The HEEADSSS assessment is a validated tool for assessing wellbeing and identifying psychosocial risk during adolescence. Early identification of concerns enables health professionals to deliver education and implement timely and appropriate interventions. However, there is little research examining clinician familiarity and confidence with taking a psychosocial history using the HEEADSSS assessment tool.
The aims of this study are two-fold (1) Investigate staff familiarity and (2) Evaluate enablers and barriers to psychosocial history taking with the HEEADSSS assessment.
Methods This study employs purposive sampling of multi-disciplinary staff routinely involved in assessment of young people. Participants were asked whether they were familiar with the HEEADSSS tool, and those responding ‘Yes’ were invited to further discuss perceptions, enablers and barriers through a semi-structured interview. A mix of likert-styled numerical scales, and open-ended questions were asked. Answers were transcribed iteratively for analysis. Basic quantitative methods were applied for likert-based responses. Principles of thematic analysis were used to derive common themes from answers to open ended questions.

-- SOURCE INFORMATION --

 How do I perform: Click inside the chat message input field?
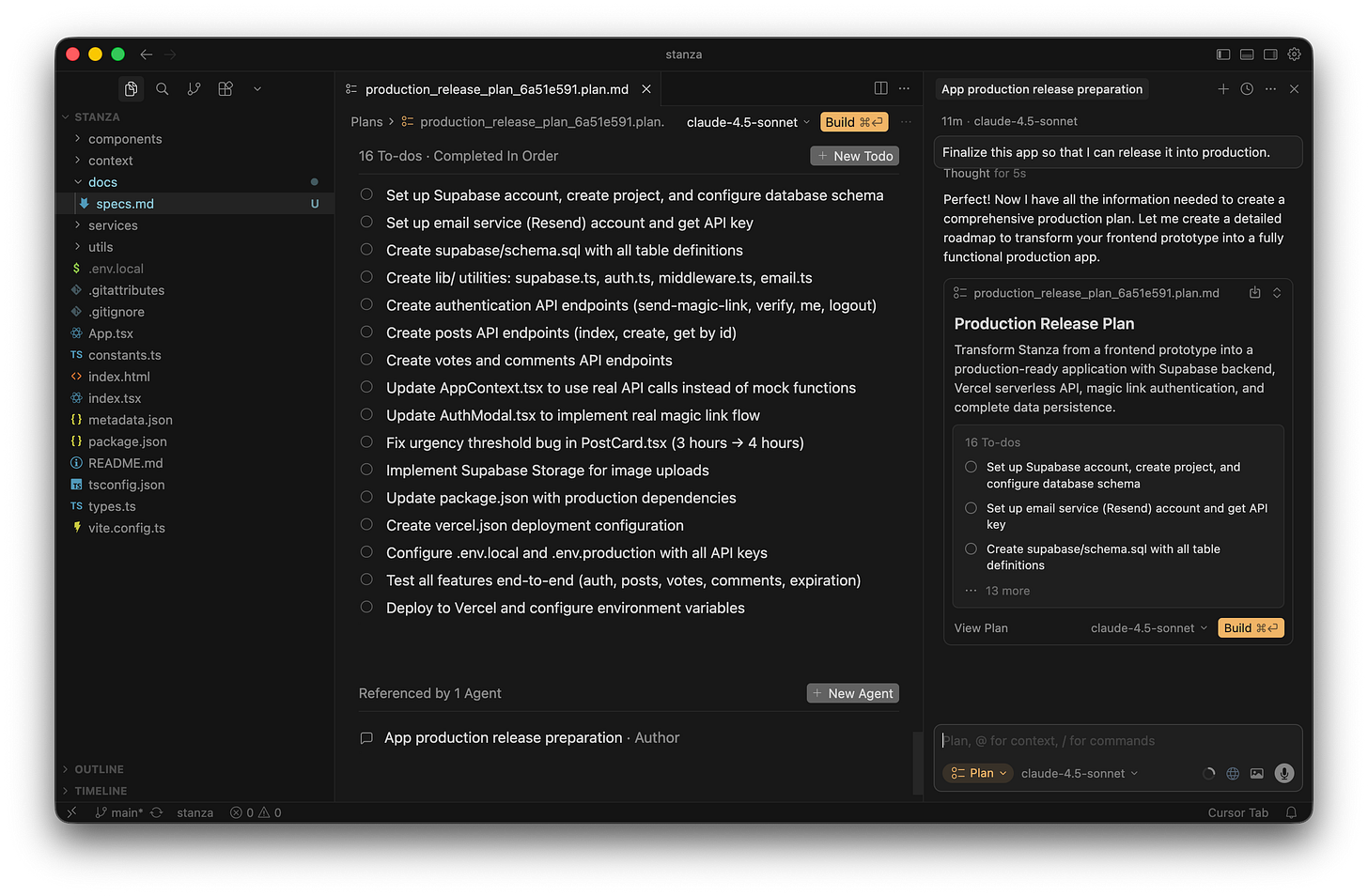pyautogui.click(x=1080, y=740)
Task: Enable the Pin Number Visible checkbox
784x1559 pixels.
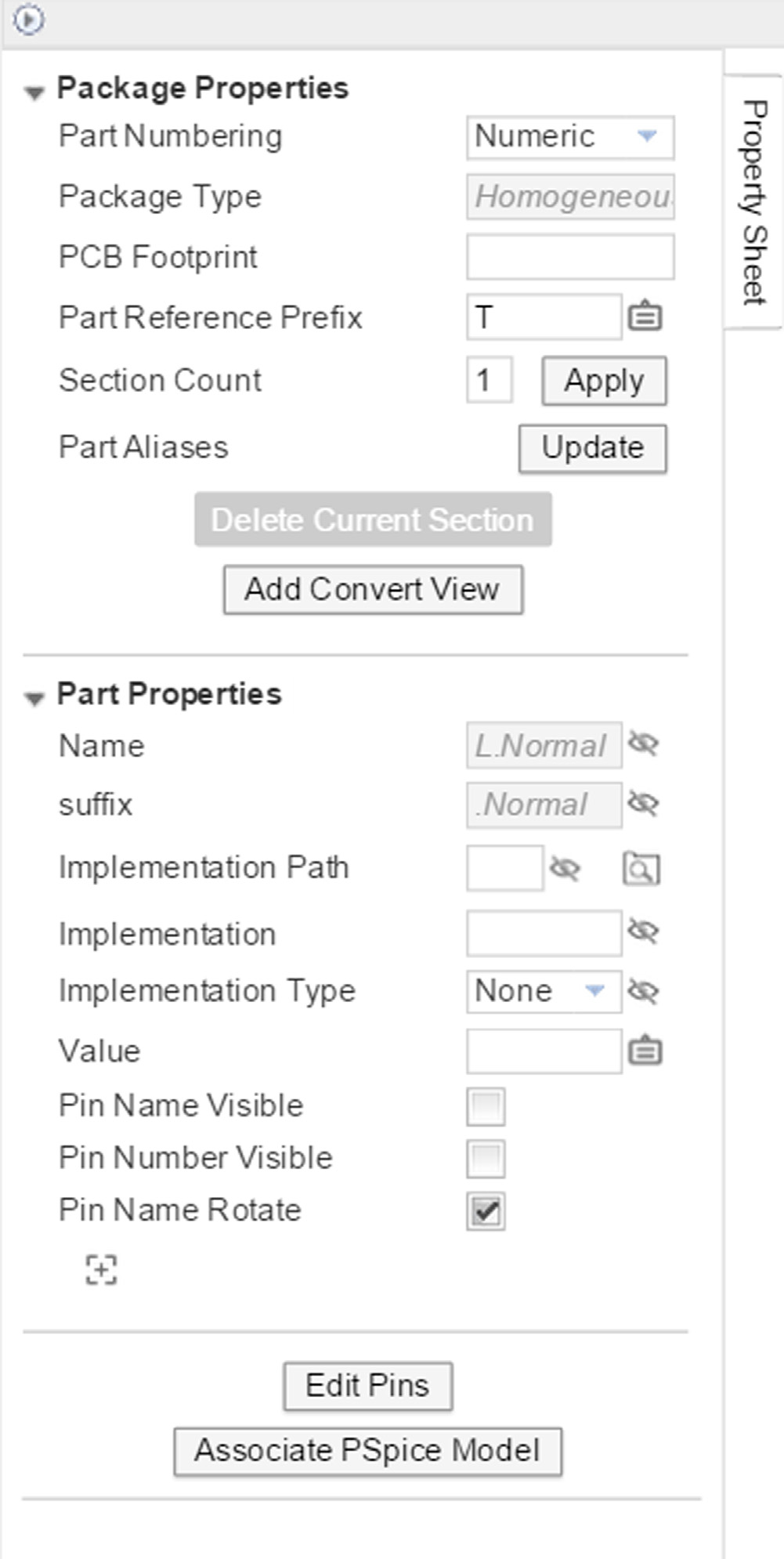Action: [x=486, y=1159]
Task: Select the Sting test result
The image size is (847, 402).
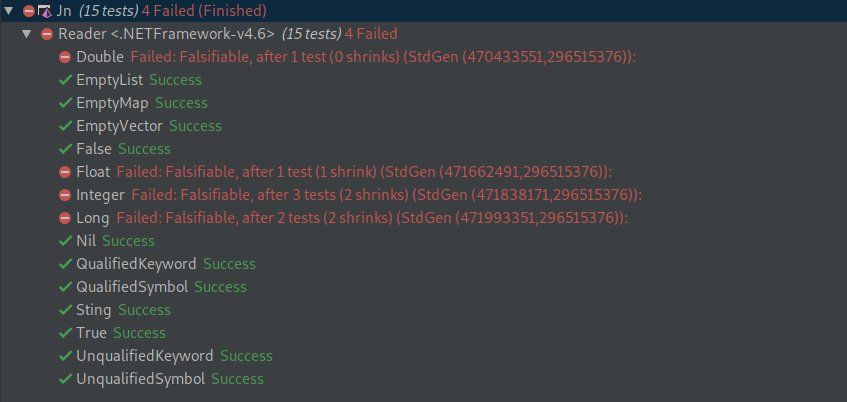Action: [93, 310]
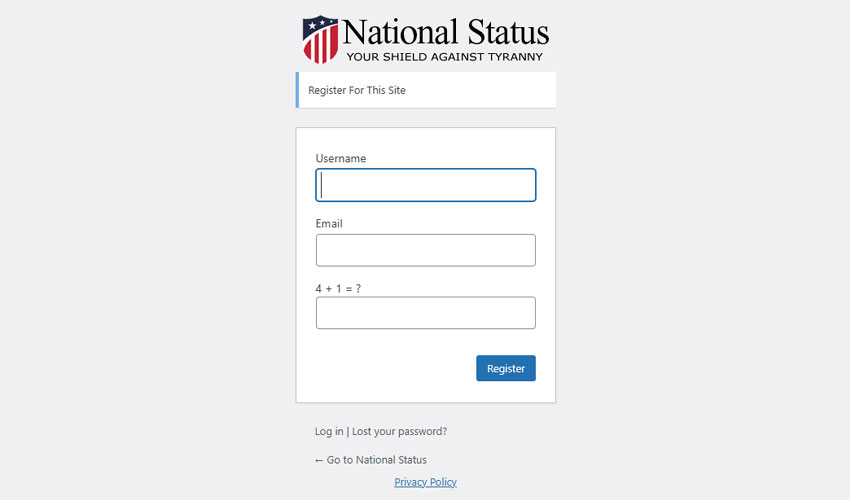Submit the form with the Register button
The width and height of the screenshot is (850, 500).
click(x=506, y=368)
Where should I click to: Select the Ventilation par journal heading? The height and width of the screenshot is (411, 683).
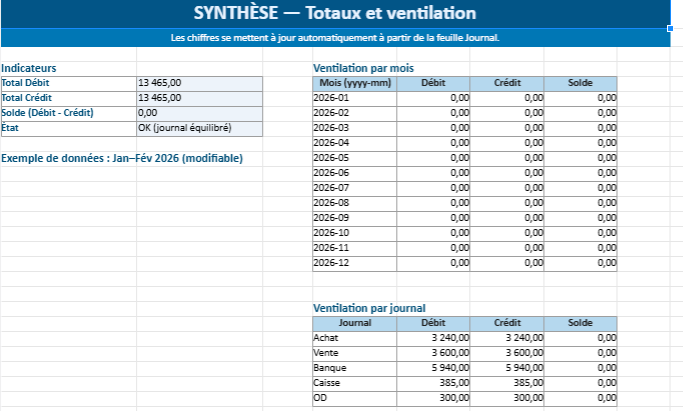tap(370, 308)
* * *
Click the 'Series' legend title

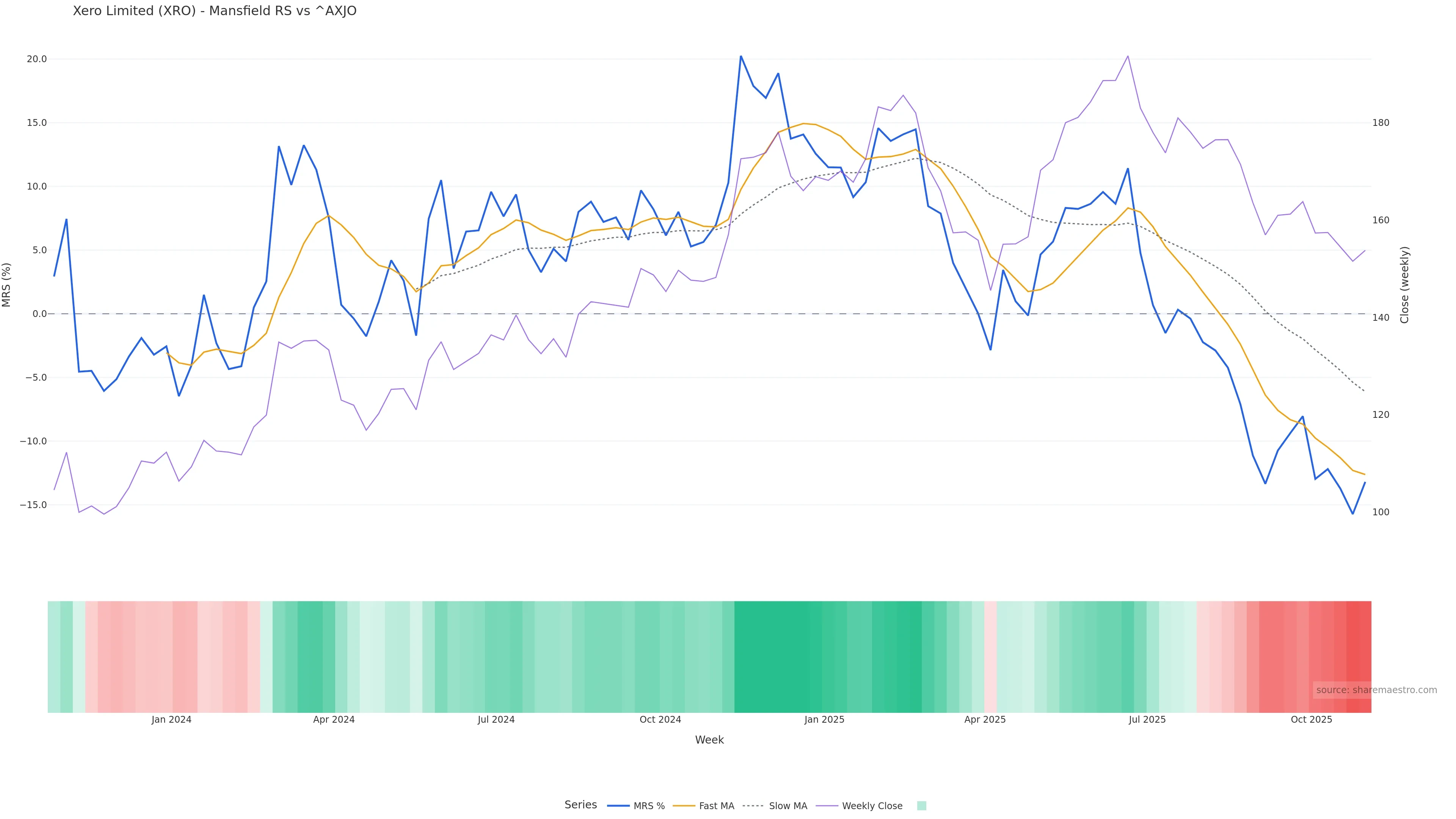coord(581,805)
* * *
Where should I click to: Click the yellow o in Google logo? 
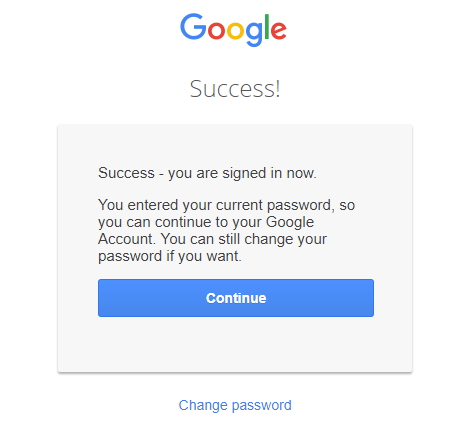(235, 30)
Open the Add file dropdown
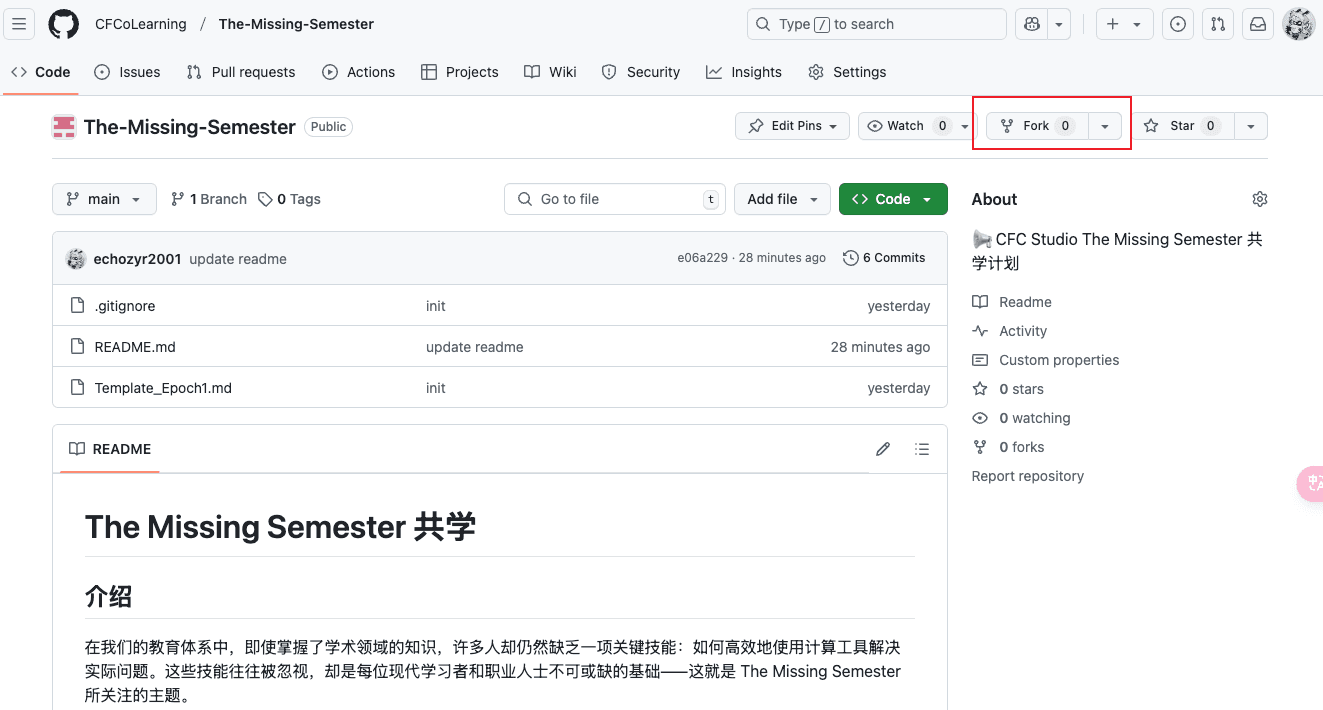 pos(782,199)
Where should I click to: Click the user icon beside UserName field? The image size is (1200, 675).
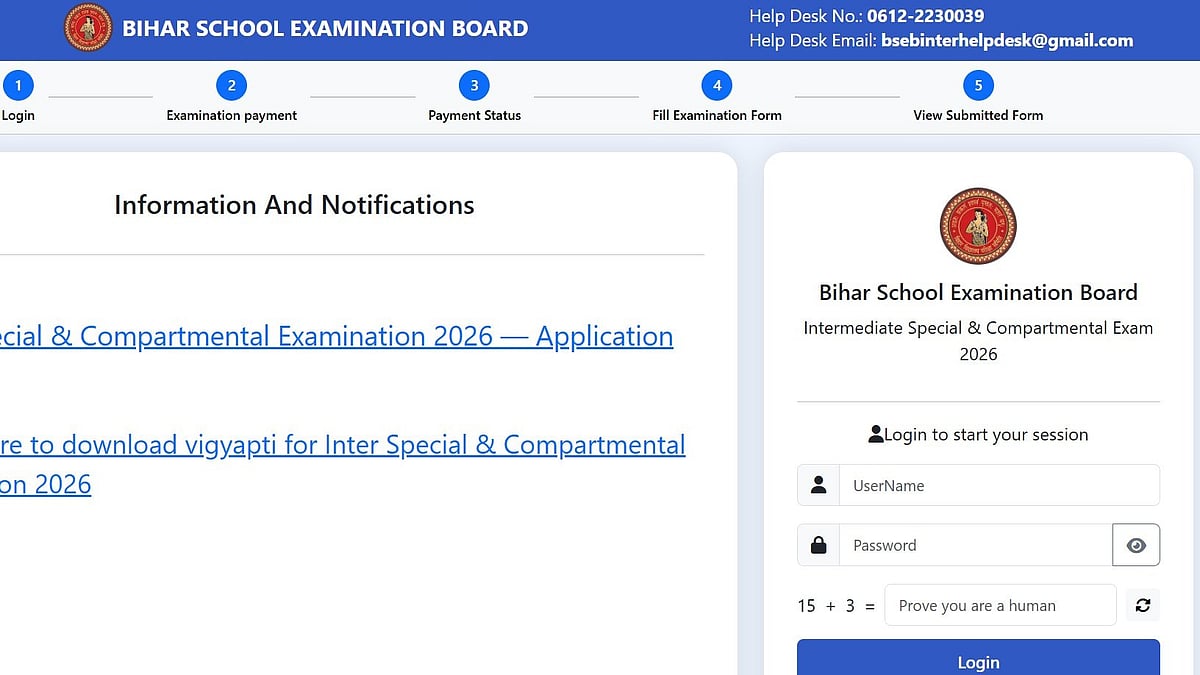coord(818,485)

-- STUDY QUESTIONS --
(1) Answer these questions using the HEEADSSS study abstract.
(a) What is the HEEADSSS assessment described as?
(b) What kind of sampling does the study use?
(c) What was used to derive common themes from the answers to open-ended questions?
(2) Retype everything in the HEEADSSS study abstract from "The HEEADSSS assessment is" down to "the HEEADSSS assessment.".
(3) For each statement, say whether it agrees with the HEEADSSS study abstract. Answer yes or no and quote the words from the abstract that decide it.
(a) Participants who said they were familiar with the HEEADSSS tool were invited to a semi-structured interview.
(b) There is already extensive research on clinician confidence with using the HEEADSSS tool.
(c) Likert-based responses were examined with advanced statistical modeling.

-- SOLUTIONS TO THE PROBLEMS --
(1)
(a) A validated tool for assessing wellbeing and identifying psychosocial risk during adolescence.
(b) Purposive sampling of multi-disciplinary staff routinely involved in assessment of young people.
(c) Principles of thematic analysis.

(2)
The HEEADSSS assessment is a validated tool for assessing wellbeing and identifying psychosocial risk during adolescence. Early identification of concerns enables health professionals to deliver education and implement timely and appropriate interventions. However, there is little research examining clinician familiarity and confidence with taking a psychosocial history using the HEEADSSS assessment tool.
The aims of this study are two-fold (1) Investigate staff familiarity and (2) Evaluate enablers and barriers to psychosocial history taking with the HEEADSSS assessment.

(3)
(a) Yes: "those responding ‘Yes’ were invited to further discuss perceptions, enablers and barriers through a semi-structured interview"
(b) No: "there is little research examining clinician familiarity and confidence with taking a psychosocial history using the HEEADSSS assessment tool"
(c) No: "Basic quantitative methods were applied for likert-based responses."